University of Mumbai

Abstract

MIMO-OFDM technology has been utilized widely in wireless communication systems for faster transmission of data. In this paper we have conducted detailed research on diversity performance of MIMO-OFDM Amplify and Forward (AF) system using two subcarrier pairing algorithms for three different fading channels namely Additive White Gaussian Noise [AWGN] channel, Rayleigh fading channel and Rician fading channel. We have observed that the performance of the system remains unchanged irrespective of the pairing algorithm used for all the three fading channels. Our observations are based on the simulations we have carried out by plotting the graphs of FER v/s SNR for all the three fading channels using two subcarrier pairing algorithms: – ordered subcarrier pairing algorithm (OSP) and reverse ordered subcarrier pairing algorithm (ROSP).

1. Introduction

   Rapid development has taken place in the field of wireless communication in the last decade. This is mainly due to the need of faster transmission through wireless communication channels and the development of sophisticated signal processing algorithms which can be implemented using VLSI technology. Multiple input multiple output (MIMO) is a wireless technology which enables the use of multiple transmitting and receiving antennas to transfer more data in less time. MIMO system takes advantage of the spatial diversity that is obtained by spatially separated antennas in a dense multipath scattering environment. Orthogonal frequency division multiplexing (OFDM) is a popular technique for transmitting signals over wireless channels. OFDM transforms frequency selective MIMO channels into set of parallel frequency flat MIMO channels and increases frequency efficiency. MIMO-OFDM technology has been researched as the infrastructure for next generation wireless networks. A relay has been used in the system where the received signal from the source is amplified and forwarded to the destination node. Relay transmission helps in achieving diversity. A major drawback of wireless communication system is the effect of fading. Fading

   occurs due to multipath propagation and shadowing from obstacles affecting wave propagation. To overcome the detrimental effects of fading, multiple copies of data are transmitted from transmitter to receiver. This is known as diversity of the system. We have carried out the diversity analysis of MIMO- OFDM system by implementation of two subcarrier mapping algorithms and checking the subsequent frame error rate for three types of fading channels.[5][8]

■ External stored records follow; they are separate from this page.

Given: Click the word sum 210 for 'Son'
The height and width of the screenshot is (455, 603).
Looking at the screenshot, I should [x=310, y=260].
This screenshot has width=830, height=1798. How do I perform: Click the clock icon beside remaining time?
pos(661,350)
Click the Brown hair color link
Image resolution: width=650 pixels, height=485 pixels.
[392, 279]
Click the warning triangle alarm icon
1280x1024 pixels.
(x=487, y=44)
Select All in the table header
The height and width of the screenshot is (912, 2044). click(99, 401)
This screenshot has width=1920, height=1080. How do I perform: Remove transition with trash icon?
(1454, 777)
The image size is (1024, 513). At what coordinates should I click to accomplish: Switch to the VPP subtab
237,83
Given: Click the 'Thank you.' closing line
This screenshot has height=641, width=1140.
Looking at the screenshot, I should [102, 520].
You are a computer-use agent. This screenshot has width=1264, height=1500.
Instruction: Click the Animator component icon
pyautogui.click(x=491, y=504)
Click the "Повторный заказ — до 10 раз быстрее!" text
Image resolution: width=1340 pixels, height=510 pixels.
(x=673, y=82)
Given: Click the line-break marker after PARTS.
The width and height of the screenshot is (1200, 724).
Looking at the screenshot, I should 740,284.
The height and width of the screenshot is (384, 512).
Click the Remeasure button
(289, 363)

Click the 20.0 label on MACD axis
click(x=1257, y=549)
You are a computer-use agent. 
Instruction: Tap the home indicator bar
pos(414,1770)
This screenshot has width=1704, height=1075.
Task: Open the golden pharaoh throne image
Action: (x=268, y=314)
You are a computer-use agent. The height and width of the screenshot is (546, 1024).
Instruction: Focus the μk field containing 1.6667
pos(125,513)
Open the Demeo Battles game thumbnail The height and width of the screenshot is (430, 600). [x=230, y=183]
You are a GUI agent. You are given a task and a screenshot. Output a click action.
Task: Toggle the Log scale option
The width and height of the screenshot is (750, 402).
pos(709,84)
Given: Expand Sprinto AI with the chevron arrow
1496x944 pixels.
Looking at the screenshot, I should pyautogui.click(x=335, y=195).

2. Different channel models

   There are different types of fading models which exist in a communication channel which exhibit fading in a characteristic pattern

   1. Additive White Gaussian Noise [AWGN] model

      It is a channel model in which the only impairment to communication is a linear addition of wideband or white noise with a constant spectral density (expressed as watts per hertz of bandwidth) and a Gaussian distribution of amplitude. The model does not account for fading, frequency selectivity, interference, nonlinearity or dispersion. This type of channel model involves linear addition of wideband or white noise with constant power spectral density.

      .

   2. Rayleigh fading model

      It is a channel model in which there is no dominant propagation along the line of sight path between the transmitter and the receiver section. The attenuation follows Rayleigh's distribution. Rayleigh fading is a reasonable model when there are many objects in the environment that scatter the radio signal before it arrives at the receiver.[4][7]

   3. Rician fading model

      It is a channel model in which one path of propagation of signal, typically the signal along the line of sight, is stronger than other signals.. In Rician fading, the amplitude gain is characterized by a Rician distribution. [7]

      .

3. Performance parameters

   We will be analyzing the diversity performance of MIMO-OFDM systems by taking help of the following parameters

   1. Bit Error Rate

      Bit Error Rate [BER] is an important parameter which is used to analyze the transmission impairments like noise, jitter and interference in wireless communication systems. Unlike many other forms of assessment, bit error rate, BER assesses the full end to end performance of a system including the transmitter, receiver, relay and the medium between the two. The bit error rate is probability that any given bit of the received data will be in error. A bit error rate of 10-6 means that one bit in 106 will be in error. [2]

   2. Frame Error Rate

      The parameter which gives us information about what proportion of frames contain a bit error is known as Frame Error Rate [FER].When serial data is transmitted in a communication channel it becomes tedious to compare the bit error rate due to the presence of a large number of bits. Hence the bits are divided into frames and the comparison of error is done in terms of the frame. For a given protocol or network, let the number of bits per average frame be L. We can determine the probability that a frame of length L will not contain errors. Consider that the bit error rate is B, then, the probability that a given bit is correct is (1 B). To determine the probability that a frame will contain no errors, consider that every bit in the frame must be correct. If every bit in the frame is correct then the probability that the frame contains no errors is the product of the probabilities that each bit is correct or (1 B)L. The probability that there is an error in the frame, the frame error rate, is 1 – (1 – B)L. [2]

4. Pairing algorithms

   The diversity analysis of amplify and forward MIMO-OFDM systems carried out by implementing these pairing algorithms

   1. Ordered sub carrier pairing algorithm (OSP)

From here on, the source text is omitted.